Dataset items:
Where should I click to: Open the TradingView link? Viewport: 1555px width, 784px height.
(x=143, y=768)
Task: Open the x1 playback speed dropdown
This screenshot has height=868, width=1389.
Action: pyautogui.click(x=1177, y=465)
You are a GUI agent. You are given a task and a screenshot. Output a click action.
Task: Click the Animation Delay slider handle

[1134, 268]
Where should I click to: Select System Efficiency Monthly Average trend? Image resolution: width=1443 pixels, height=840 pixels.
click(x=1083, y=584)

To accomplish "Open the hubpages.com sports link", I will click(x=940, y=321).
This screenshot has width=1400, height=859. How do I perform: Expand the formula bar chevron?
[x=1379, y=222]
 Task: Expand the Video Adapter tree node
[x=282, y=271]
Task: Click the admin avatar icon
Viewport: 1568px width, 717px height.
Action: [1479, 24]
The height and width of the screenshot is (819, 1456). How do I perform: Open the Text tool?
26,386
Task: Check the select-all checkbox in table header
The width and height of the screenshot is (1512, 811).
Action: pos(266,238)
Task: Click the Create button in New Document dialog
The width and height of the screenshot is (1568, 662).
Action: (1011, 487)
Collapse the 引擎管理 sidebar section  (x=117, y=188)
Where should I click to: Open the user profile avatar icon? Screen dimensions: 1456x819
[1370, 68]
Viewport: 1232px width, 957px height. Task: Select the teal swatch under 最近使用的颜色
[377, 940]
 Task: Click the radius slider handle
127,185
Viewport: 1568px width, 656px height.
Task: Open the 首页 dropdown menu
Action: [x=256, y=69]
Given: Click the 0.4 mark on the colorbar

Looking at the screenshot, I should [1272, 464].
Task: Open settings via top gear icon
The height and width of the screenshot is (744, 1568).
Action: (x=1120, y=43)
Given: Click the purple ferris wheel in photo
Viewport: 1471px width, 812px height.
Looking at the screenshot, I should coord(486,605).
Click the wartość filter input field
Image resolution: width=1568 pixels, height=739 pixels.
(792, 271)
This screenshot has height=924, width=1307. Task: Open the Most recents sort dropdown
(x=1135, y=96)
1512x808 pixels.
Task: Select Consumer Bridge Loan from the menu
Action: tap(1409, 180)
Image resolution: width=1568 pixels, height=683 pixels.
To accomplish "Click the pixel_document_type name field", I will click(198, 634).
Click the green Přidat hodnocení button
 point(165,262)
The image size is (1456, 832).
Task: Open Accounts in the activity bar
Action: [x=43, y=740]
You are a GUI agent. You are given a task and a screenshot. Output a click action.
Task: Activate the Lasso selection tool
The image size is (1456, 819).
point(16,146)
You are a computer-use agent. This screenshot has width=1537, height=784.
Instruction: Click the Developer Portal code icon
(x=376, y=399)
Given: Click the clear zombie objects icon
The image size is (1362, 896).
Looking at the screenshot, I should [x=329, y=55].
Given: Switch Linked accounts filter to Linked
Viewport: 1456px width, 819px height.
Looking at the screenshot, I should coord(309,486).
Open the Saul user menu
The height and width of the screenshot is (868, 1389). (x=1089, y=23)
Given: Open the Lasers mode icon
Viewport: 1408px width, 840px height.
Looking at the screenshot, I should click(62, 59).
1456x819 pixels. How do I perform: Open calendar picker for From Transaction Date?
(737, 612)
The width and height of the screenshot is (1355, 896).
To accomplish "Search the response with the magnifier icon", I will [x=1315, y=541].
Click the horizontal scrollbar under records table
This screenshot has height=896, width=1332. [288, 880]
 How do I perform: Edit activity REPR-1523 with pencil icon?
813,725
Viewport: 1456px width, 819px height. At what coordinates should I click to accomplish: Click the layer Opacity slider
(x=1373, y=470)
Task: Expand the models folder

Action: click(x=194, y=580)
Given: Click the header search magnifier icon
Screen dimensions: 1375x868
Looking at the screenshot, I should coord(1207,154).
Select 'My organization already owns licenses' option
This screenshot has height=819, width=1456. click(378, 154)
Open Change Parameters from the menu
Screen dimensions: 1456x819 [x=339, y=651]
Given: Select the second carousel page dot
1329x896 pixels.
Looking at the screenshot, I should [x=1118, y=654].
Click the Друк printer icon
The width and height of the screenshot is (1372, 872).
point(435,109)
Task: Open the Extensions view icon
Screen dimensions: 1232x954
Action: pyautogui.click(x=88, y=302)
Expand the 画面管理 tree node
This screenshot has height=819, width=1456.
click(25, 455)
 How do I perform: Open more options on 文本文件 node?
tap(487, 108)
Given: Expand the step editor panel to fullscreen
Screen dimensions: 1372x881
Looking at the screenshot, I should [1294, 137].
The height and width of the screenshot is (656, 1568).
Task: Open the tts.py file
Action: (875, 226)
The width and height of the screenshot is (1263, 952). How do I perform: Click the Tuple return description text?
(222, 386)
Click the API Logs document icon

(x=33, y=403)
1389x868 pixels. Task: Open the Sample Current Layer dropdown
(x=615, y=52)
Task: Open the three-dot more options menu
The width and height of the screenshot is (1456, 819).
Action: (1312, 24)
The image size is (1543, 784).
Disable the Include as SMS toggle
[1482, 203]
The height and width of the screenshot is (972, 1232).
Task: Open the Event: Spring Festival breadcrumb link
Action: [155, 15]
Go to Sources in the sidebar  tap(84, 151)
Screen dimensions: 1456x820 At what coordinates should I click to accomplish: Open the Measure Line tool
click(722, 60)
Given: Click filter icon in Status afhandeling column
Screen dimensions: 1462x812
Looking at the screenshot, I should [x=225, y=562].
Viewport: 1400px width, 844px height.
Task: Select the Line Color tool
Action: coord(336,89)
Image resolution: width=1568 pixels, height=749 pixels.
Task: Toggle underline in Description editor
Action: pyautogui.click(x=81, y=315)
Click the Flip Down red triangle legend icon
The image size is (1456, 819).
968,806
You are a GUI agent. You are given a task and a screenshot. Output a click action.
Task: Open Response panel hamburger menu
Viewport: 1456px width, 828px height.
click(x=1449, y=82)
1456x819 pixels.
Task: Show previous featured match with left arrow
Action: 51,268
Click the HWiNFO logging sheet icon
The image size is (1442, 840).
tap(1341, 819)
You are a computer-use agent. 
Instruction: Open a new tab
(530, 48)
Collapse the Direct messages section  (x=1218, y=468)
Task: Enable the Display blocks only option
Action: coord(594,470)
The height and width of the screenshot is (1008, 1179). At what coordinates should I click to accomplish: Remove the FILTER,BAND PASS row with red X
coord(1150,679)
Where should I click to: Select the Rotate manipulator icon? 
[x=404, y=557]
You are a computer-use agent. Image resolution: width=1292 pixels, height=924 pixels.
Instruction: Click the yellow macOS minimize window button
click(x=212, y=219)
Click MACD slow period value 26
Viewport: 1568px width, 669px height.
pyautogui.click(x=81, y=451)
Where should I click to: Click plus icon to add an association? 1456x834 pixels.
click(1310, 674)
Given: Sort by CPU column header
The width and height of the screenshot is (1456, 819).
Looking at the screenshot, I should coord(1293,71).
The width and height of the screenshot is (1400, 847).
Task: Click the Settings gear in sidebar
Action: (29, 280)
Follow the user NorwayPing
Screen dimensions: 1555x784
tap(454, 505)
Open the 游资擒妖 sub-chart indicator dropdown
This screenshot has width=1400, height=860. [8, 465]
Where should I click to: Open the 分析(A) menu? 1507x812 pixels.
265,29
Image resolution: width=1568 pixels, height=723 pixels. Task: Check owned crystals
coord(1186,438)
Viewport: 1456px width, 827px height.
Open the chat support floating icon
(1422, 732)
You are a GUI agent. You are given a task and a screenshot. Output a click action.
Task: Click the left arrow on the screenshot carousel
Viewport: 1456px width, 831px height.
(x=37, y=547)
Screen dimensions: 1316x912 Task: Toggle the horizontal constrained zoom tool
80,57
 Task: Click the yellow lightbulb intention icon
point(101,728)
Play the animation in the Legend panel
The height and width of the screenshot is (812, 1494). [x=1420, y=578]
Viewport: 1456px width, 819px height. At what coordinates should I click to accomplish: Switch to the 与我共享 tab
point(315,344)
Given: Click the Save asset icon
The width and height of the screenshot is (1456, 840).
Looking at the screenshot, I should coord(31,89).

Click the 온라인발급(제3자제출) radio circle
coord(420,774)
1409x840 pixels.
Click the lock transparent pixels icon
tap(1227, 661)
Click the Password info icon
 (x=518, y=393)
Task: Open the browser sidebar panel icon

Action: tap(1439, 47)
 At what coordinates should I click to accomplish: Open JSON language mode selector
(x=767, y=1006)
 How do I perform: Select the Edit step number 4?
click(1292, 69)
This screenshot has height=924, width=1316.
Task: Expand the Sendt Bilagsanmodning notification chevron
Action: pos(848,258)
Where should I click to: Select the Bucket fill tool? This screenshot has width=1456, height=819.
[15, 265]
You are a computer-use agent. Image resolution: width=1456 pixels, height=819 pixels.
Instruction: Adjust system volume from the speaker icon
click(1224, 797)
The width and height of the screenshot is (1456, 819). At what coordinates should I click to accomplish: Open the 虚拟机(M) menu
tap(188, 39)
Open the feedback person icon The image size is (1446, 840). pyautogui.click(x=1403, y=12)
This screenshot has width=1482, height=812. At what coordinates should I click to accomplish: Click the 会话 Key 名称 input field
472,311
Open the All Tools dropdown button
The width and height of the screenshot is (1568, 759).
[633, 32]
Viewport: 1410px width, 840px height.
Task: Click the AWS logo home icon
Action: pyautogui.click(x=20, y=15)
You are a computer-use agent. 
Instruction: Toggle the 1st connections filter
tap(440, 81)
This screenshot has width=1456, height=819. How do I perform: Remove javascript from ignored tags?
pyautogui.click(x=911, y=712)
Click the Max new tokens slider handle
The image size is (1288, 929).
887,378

ABOUT THIS TASK>
Using the entries above, return exactly the lines from the line with "Task: Open the Extensions view icon" to the line with "Task: Open Response panel hamburger menu", counting both of those lines.

ANSWER>
Task: Open the Extensions view icon
Screen dimensions: 1232x954
Action: pyautogui.click(x=88, y=302)
Expand the 画面管理 tree node
This screenshot has height=819, width=1456.
click(25, 455)
 How do I perform: Open more options on 文本文件 node?
tap(487, 108)
Given: Expand the step editor panel to fullscreen
Screen dimensions: 1372x881
Looking at the screenshot, I should [1294, 137].
The height and width of the screenshot is (656, 1568).
Task: Open the tts.py file
Action: (875, 226)
The width and height of the screenshot is (1263, 952). How do I perform: Click the Tuple return description text?
(222, 386)
Click the API Logs document icon

(x=33, y=403)
1389x868 pixels. Task: Open the Sample Current Layer dropdown
(x=615, y=52)
Task: Open the three-dot more options menu
The width and height of the screenshot is (1456, 819).
Action: (1312, 24)
The image size is (1543, 784).
Disable the Include as SMS toggle
[1482, 203]
The height and width of the screenshot is (972, 1232).
Task: Open the Event: Spring Festival breadcrumb link
Action: [155, 15]
Go to Sources in the sidebar  tap(84, 151)
Screen dimensions: 1456x820 At what coordinates should I click to accomplish: Open the Measure Line tool
click(722, 60)
Given: Click filter icon in Status afhandeling column
Screen dimensions: 1462x812
Looking at the screenshot, I should [x=225, y=562].
Viewport: 1400px width, 844px height.
Task: Select the Line Color tool
Action: coord(336,89)
Image resolution: width=1568 pixels, height=749 pixels.
Task: Toggle underline in Description editor
Action: pyautogui.click(x=81, y=315)
Click the Flip Down red triangle legend icon
The image size is (1456, 819).
968,806
You are a GUI agent. You are given a task and a screenshot. Output a click action.
Task: Open Response panel hamburger menu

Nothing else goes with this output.